Bets na mira: Bancos agora são fiscais das apostas ilegais
A nova portaria da SPA obriga instituições financeiras a monitorar e comunicar operações suspeitas com sites de apostas ilegais. O setor bancário entra no centro da regulação.
domingo, 13 de abril de 2025
Atualizado em 11 de abril de 2025 14:31
A consolidação do marco regulatório do setor de apostas no Brasil tem trazido não apenas normas voltadas à atividade fim dos operadores de bets, mas também inovações relevantes no que tange à corresponsabilização de agentes auxiliares - notadamente as instituições financeiras e de pagamento. Com a publicação da portaria SPA/MF 566/25, a SPA - Secretaria de Prêmios e Apostas passou a exigir que bancos e instituições de pagamento adotem medidas ativas de controle e fiscalização das transações vinculadas a apostas de quota fixa, promovendo uma inédita integração entre regulação lotérica, sistema financeiro e governança tecnológica.
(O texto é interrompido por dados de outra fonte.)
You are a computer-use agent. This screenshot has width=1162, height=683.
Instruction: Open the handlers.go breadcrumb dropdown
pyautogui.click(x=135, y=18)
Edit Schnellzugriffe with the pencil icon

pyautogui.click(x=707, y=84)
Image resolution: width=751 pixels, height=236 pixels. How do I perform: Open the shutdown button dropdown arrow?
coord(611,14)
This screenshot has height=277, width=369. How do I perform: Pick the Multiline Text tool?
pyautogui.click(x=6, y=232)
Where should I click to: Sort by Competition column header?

A portaria regulamenta o cumprimento do art. 21 da lei 14.790/23, que proíbe transações entre instituições financeiras e operadores de apostas não autorizados pela SPA. Mais do que uma norma proibitiva, trata-se de um avanço regulatório que busca impedir a estruturação de operações paralelas ou "lavagem funcional" através de instituições aparentemente regulares. Nesse sentido, os bancos e arranjos de pagamento passam a exercer uma função de "filtro sistêmico", sendo obrigados a implementar mecanismos capazes de identificar vínculos suspeitos com operadores ilegais.
A norma estabelece que, ao detectar indícios de operações com bets não autorizadas, as instituições financeiras deverão comunicar o fato à SPA em até 24 horas, detalhando a transação, os dados do titular da conta e as medidas adotadas para bloqueio ou interrupção. Essas comunicações, feitas de boa-fé, afastam responsabilidade administrativa ou civil, o que demonstra o intuito da norma de incentivar a cooperação proativa. A lógica se assemelha, em certa medida, aos modelos já adotados para prevenção à lavagem de dinheiro e financiamento do terrorismo - conferindo ao sistema financeiro um papel ampliado de vigilância regulatória.
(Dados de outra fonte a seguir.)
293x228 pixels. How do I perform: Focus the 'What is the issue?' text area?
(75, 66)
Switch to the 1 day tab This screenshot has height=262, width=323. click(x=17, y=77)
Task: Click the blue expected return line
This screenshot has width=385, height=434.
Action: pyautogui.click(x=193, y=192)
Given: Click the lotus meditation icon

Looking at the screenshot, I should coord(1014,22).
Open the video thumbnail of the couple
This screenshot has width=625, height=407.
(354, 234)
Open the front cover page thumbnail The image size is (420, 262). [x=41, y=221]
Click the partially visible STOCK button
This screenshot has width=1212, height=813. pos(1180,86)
A regulamentação também reforça exigências operacionais já delineadas pela portaria SPA/MF 615/24, como: vedação ao uso de dinheiro em espécie ou cartões de crédito para apostas; identificação do apostador por reconhecimento facial; segregação patrimonial entre operador e usuário; e controle de acesso seguro aos sistemas. Tais exigências ampliam a complexidade dos contratos entre bets e instituições financeiras, exigindo redobrada atenção jurídica quanto à estruturação contratual, compliance e proteção de dados.
Essa nova camada de obrigações imposta ao sistema financeiro representa uma mudança de paradigma: bancos, fintechs e arranjos de pagamento deixam de ser apenas canais neutros de transação e passam a ser coautores do processo regulatório, com responsabilidade legal e reputacional. Em paralelo, o Banco Central permanece como instância supervisora, assegurando que tais obrigações não conflitem com a autonomia bancária e os princípios da proporcionalidade regulatória.
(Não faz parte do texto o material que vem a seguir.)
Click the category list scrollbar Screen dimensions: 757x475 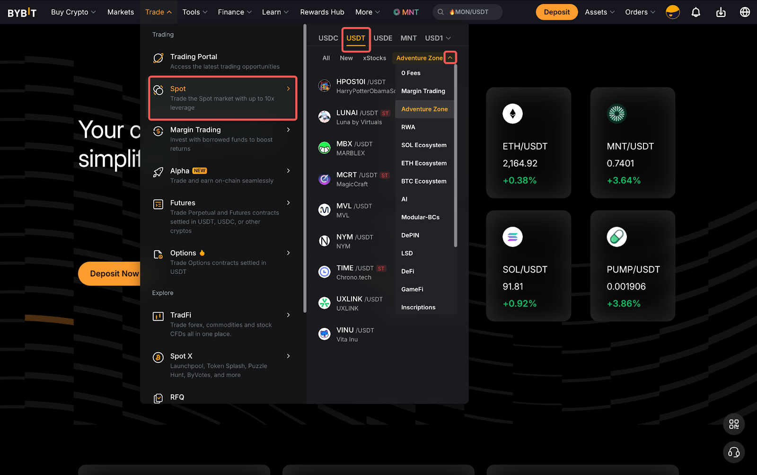456,156
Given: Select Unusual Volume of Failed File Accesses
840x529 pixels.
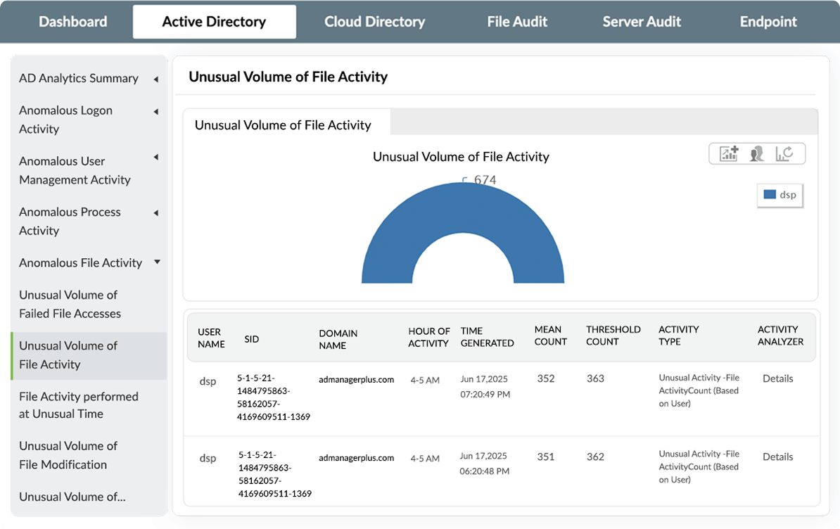Looking at the screenshot, I should point(70,304).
Por outro lado, a medida também funciona como barreira de entrada indireta para operadores de apostas que atuam na informalidade. Ao limitar o acesso a instrumentos financeiros formais, a SPA impõe um custo regulatório que desestimula a operação à margem da lei. Ainda assim, o sucesso dessa estratégia depende de um diálogo eficiente entre os entes reguladores, do uso de tecnologia antifraude de ponta e de um sistema sancionador funcional.
Em um mercado que movimenta bilhões de reais por ano e cresce exponencialmente em número de usuários, a articulação entre regulação setorial e infraestrutura financeira é não apenas bem-vinda - é indispensável. A responsabilização das instituições financeiras na fiscalização das transações ligadas às apostas de quota fixa inaugura uma nova era para o compliance bancário no Brasil, e exige do setor jurídico atenção redobrada aos riscos regulatórios, contratuais e reputacionais envolvidos.